Clint Repski was the government intermediary for the Sweet Dreams initiative, Saskatchewan’s and Canada’s first test for SIB’s. EGADZ, a Saskatoon-based organization that works with at-risk youth, had approached the Government of Saskatchewan for funding to establish a home for at-risk young mothers. Although traditional grant funding was not available at the time, Repski thought this might be a good opportunity to test the concept of a SIB.

“I talked to EGADZ and really defined the objectives and outcomes of the project. The Social Impact Bond is not a grant. It presents a risk to the organization as you must perform. You need to strive to reach the objectives of the project, as funding is at risk” shares Repski. “Fortunately, EGADZ was confident they could hit the objectives and they wanted a chance to prove their outcomes and ‘sing for their dinner.’”

The objective for the Sweet Dreams project was to keep 22 kids in the care of their mothers. “We know that if mothers and babies stay together for a minimum of six months after the child is born, strong bonds take place and there is less chance of the child ending up in government-funded care. There were also significant advantages for the mother in this project, including furthering their education while staying with their baby,” explains Repski.

The next step was to find investors who were willing to participate in the project. SIB’s are not a donation, they are an investment in specific outcomes. When an investor dedicates the money, they are putting those dollars at risk. The repayment of the investment is based on the success of the project, the higher the success the higher the return on investment. The Government only pays when outcomes are achieved. It’s win-win-win for each of the partners.

In this case, Colleen and Wally Mah dedicated $500,000 to the project. They had been exploring a donation to EGADZ in other forms and found that the SIB was an interesting model to explore. “These are amazing people, who want to better the lives of the people in their community” nods Repski.

To lessen the risk even further, Repski approached Conexus Credit Union to take on the remaining amount of the bond. “They are a community-based credit union with a strong focus on the province. As a financial institution, they were approached to demonstrate the legitimacy of the bond” continues Repski. “They were completely on board and commended the government for reaching out to the private service to help with social issues. It was seen as a bold step forward.”

Once EGADZ started the project, the results were astounding. Over the five years of the bond, 54 children were kept out of care. “There are a lot of success stories coming out. There were the short-term advantages of keeping kids out of foster care and the long-term advantages of education and jobs for the mothers. They knocked it out of the park,” shares Repski.

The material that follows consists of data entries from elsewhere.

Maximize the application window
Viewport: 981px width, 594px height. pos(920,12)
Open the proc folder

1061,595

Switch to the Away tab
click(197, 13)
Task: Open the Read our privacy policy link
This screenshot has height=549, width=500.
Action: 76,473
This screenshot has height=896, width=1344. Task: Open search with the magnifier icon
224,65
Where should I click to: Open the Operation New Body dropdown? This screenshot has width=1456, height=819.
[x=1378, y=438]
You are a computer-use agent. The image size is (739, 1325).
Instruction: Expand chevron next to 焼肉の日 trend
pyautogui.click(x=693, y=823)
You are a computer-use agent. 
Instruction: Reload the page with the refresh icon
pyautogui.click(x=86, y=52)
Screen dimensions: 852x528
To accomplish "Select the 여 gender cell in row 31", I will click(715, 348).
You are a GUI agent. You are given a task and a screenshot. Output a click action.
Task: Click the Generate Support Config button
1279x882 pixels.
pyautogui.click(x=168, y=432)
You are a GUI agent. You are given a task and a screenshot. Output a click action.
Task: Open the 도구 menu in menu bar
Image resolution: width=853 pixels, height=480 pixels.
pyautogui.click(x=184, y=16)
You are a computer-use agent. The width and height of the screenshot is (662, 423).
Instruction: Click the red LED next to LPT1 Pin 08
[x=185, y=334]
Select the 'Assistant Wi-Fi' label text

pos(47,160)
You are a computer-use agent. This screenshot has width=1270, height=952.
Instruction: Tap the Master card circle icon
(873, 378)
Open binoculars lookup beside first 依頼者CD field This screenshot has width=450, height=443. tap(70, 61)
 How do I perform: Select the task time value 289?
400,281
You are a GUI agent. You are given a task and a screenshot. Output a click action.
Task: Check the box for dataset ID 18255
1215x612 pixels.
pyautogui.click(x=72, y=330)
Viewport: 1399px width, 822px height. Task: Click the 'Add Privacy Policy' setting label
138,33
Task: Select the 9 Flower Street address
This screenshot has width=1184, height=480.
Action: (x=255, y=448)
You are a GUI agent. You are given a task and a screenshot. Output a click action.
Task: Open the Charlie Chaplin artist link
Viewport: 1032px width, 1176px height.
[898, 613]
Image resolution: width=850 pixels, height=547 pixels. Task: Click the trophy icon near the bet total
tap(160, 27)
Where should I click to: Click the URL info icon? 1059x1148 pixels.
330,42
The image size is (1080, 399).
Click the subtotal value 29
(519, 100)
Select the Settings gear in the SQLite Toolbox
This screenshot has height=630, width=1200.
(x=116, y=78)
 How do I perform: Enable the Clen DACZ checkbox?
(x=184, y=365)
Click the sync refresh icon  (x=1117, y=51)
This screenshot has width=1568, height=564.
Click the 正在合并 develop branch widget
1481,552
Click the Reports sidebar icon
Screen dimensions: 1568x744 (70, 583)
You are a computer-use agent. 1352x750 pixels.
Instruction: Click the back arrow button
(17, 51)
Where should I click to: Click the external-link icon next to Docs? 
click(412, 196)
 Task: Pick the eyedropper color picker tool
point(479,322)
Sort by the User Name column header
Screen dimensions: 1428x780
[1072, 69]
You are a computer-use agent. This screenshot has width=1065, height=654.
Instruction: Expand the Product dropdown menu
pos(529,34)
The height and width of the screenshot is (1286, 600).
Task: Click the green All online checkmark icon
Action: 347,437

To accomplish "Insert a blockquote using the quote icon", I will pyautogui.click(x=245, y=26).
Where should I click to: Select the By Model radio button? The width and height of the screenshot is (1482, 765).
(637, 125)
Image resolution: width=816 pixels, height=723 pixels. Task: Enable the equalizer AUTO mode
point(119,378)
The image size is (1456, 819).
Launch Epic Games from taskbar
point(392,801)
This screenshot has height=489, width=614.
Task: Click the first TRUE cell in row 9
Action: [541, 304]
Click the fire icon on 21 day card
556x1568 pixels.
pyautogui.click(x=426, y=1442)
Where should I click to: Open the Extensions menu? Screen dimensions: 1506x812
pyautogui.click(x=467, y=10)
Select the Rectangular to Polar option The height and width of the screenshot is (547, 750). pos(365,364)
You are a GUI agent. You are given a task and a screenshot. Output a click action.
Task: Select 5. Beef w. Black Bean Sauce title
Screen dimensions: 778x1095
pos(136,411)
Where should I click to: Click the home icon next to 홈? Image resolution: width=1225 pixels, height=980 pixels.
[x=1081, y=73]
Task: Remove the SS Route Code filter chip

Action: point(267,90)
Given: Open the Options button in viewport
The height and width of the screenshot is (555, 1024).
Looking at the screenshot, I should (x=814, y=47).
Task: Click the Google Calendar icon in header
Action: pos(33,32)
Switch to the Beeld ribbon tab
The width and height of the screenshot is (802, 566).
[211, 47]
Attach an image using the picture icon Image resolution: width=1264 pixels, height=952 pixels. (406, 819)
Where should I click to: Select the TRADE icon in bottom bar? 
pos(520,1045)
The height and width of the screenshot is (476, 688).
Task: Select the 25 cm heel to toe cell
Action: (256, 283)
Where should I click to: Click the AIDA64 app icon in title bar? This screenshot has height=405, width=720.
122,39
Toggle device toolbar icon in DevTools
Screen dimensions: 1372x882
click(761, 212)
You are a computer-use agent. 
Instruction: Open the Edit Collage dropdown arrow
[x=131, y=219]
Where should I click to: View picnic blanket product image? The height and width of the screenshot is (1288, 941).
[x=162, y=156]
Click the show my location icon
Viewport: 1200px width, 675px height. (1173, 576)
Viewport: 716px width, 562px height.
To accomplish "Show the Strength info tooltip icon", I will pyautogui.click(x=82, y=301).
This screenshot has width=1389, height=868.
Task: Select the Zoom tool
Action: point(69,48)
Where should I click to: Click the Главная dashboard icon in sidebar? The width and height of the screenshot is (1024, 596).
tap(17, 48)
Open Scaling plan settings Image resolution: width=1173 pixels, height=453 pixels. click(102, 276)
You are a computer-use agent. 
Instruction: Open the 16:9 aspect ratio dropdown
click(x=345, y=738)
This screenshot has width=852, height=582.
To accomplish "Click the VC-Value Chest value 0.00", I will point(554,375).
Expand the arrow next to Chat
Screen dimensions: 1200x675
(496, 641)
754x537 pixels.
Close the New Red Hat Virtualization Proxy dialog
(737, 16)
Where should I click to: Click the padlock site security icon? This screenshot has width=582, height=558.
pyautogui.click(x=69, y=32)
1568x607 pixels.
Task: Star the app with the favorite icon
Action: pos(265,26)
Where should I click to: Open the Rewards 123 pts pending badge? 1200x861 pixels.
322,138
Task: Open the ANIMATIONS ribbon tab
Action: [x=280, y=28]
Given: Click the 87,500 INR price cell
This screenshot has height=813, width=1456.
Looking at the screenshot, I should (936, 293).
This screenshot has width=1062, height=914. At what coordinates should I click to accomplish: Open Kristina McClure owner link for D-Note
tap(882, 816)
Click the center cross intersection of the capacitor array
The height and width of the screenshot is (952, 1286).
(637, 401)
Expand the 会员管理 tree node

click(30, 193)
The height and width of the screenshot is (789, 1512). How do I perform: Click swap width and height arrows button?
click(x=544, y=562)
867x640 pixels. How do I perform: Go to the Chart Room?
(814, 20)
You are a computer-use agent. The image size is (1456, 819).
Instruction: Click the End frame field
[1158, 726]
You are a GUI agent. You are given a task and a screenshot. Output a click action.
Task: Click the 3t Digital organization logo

The social impact bond model is now being tested in the Mother Theresa Middle School in Regina with the goal of getting at-risk kids to graduate on time.

“This was not business as usual. Getting this through the existing processes was challenging but people were committed to making it happen,” smiles Repski. “We were able to do this in Saskatchewan because we know the players and can get them to the table, which is more difficult in other larger provinces. With the help of dedicated and creative people, we were able to get this through and made something significant happen.”